* [Exercise aim] Only one stretch of the data below is needed: the line with "Click the Campaigns calendar icon in sidebar" through the last line. Output it exactly and drop the pictures.
[Start of section]
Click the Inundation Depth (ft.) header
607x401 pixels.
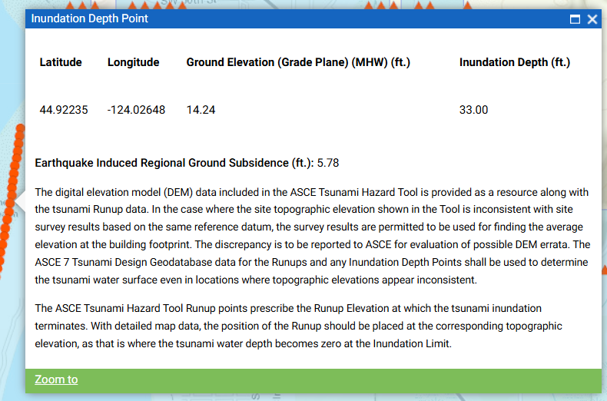514,62
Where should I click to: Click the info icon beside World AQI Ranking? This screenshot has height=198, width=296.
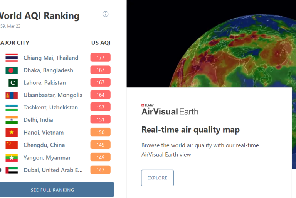105,14

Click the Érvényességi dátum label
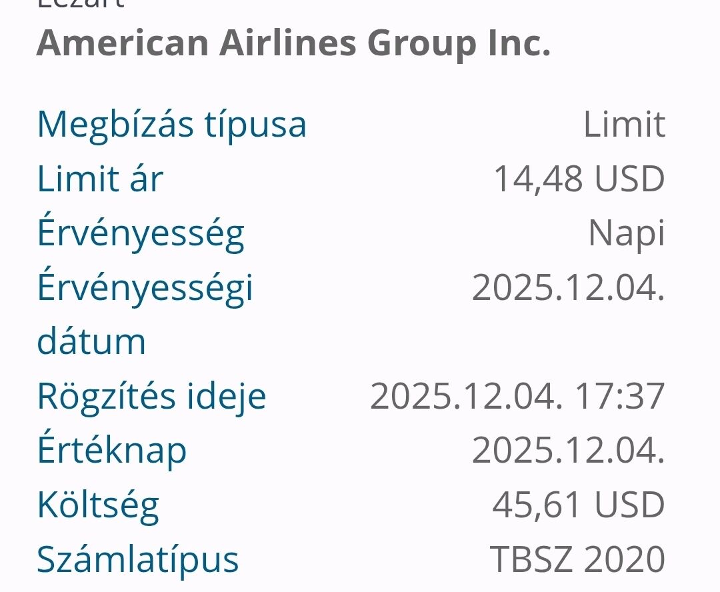[145, 313]
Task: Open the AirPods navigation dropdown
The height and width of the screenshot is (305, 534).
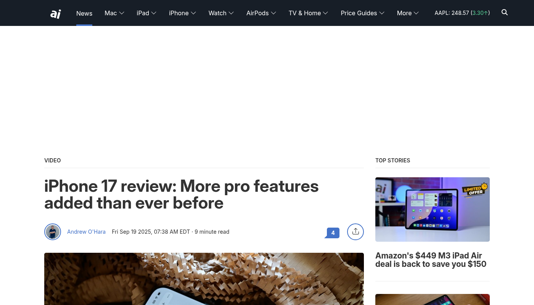Action: pos(261,13)
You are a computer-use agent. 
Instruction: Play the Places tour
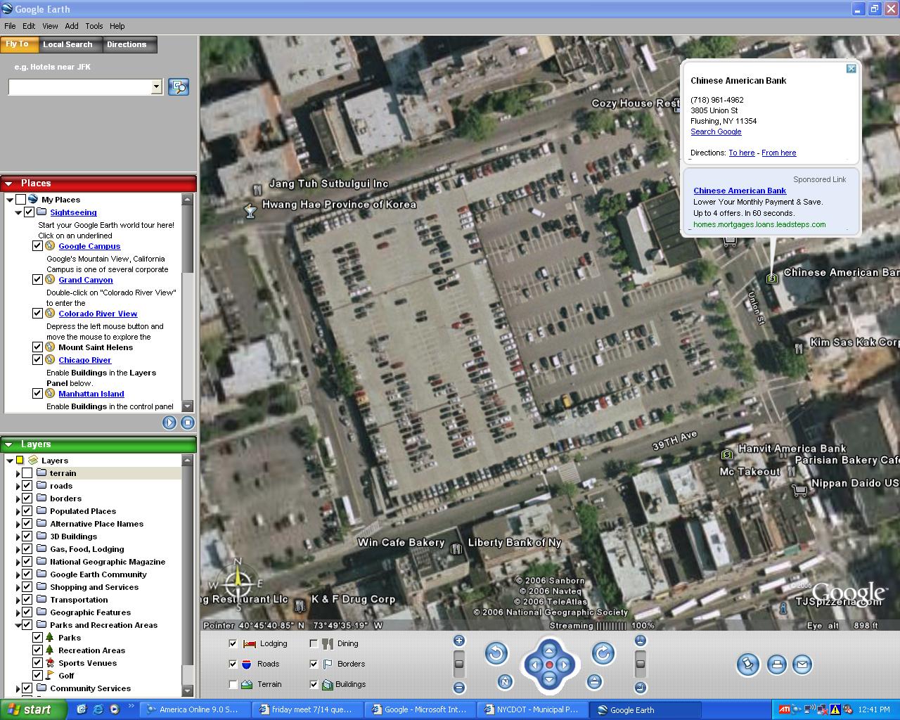tap(169, 423)
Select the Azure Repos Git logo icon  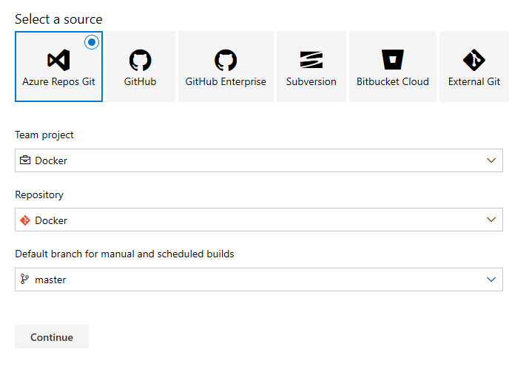point(58,60)
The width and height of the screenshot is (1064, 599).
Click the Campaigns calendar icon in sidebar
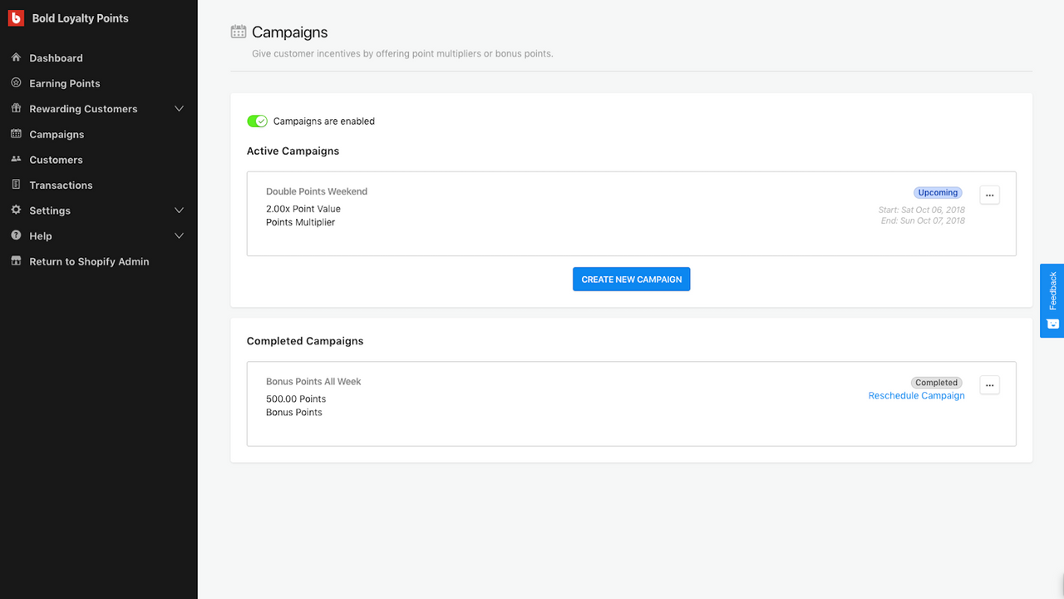(16, 134)
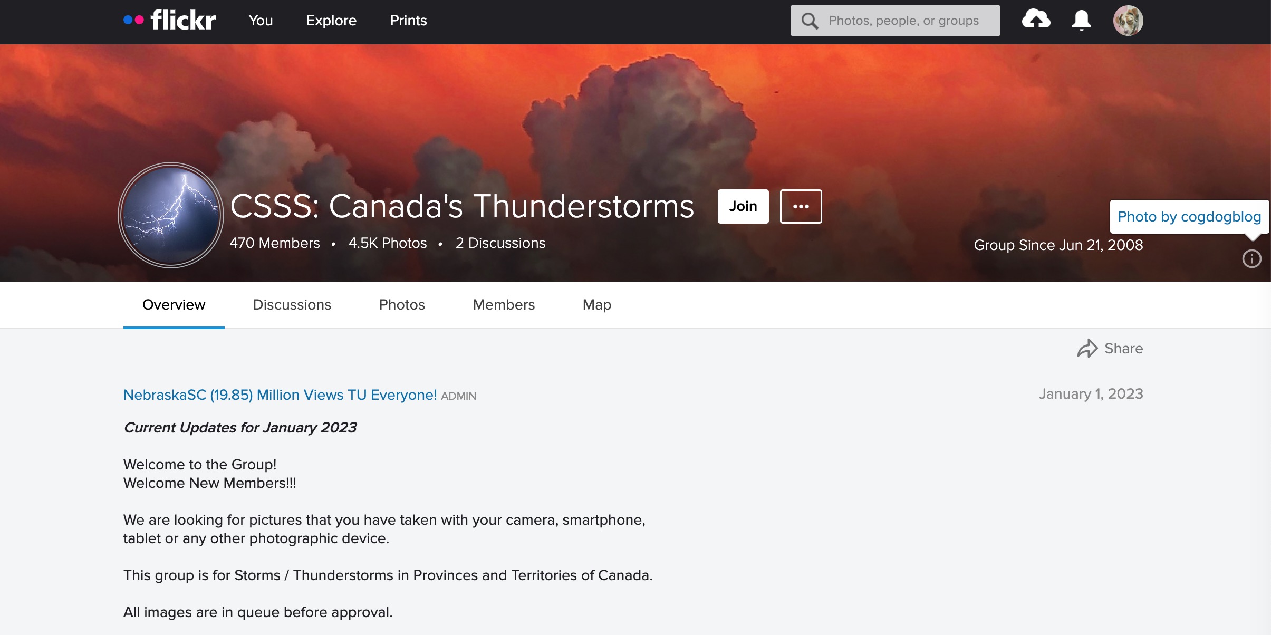Switch to the Members tab
Screen dimensions: 1271x635
504,305
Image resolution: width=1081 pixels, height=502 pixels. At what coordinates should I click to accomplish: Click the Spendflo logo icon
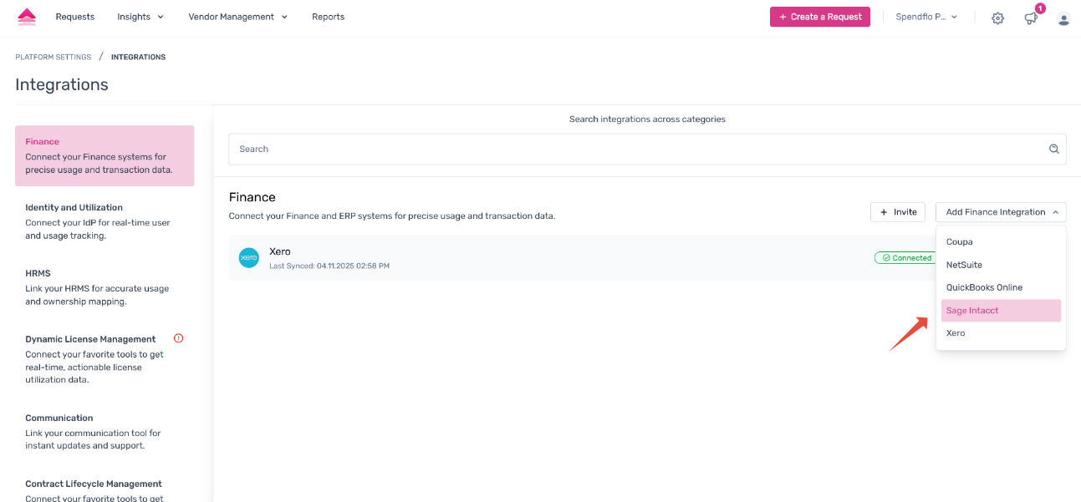[x=26, y=16]
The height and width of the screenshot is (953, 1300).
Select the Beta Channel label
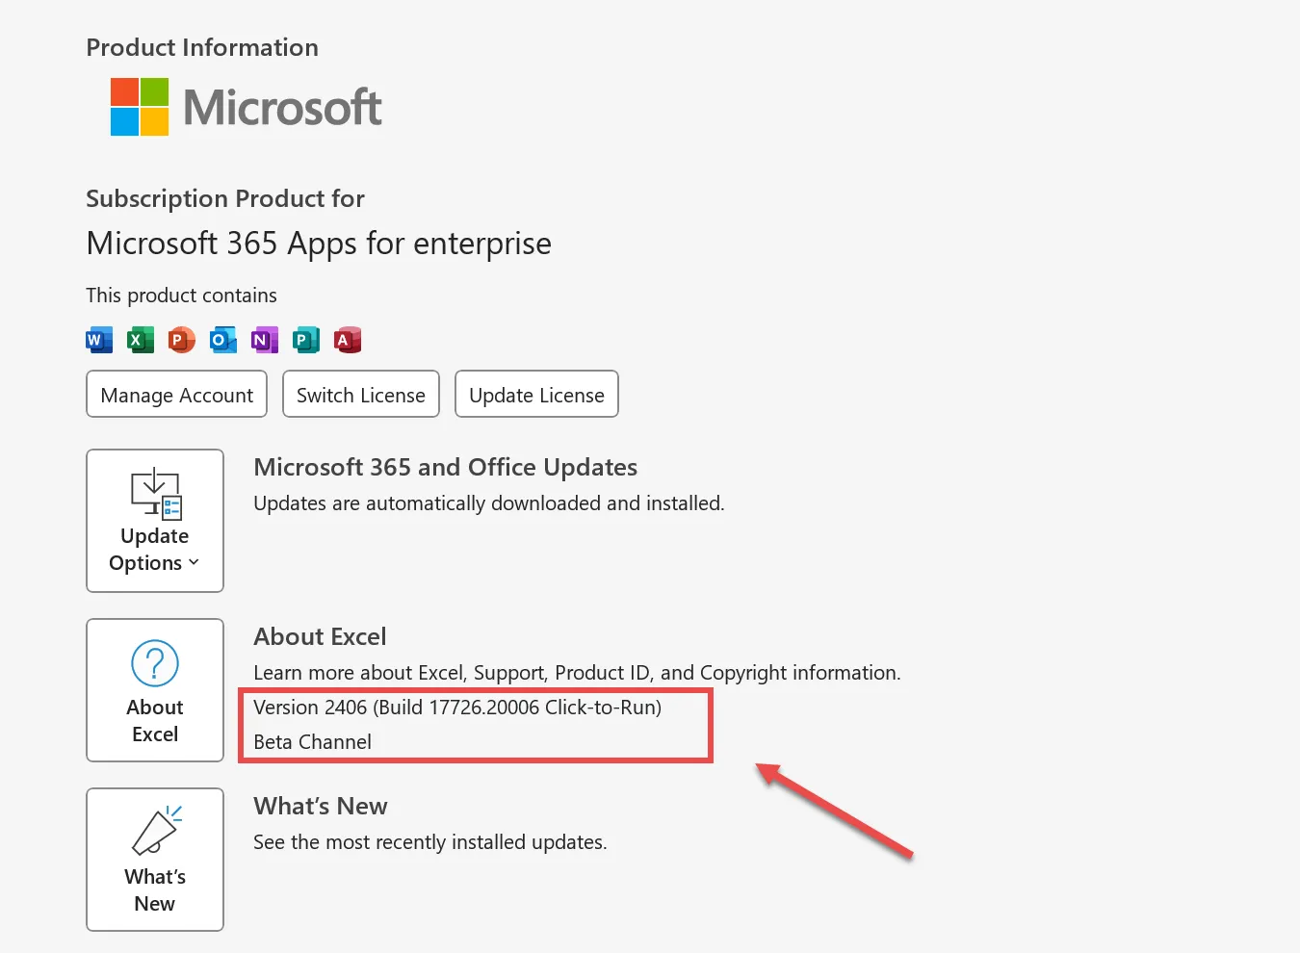coord(312,741)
[End of section]
* [Worked solution]
Click the Campaigns calendar icon in sidebar
(16, 134)
Switch to the Members tab
Screen dimensions: 1271x635
504,305
Image resolution: width=1081 pixels, height=502 pixels. At what coordinates should I click to accomplish: Click the Spendflo logo icon
[x=26, y=16]
The height and width of the screenshot is (953, 1300).
Select the Beta Channel label
coord(312,741)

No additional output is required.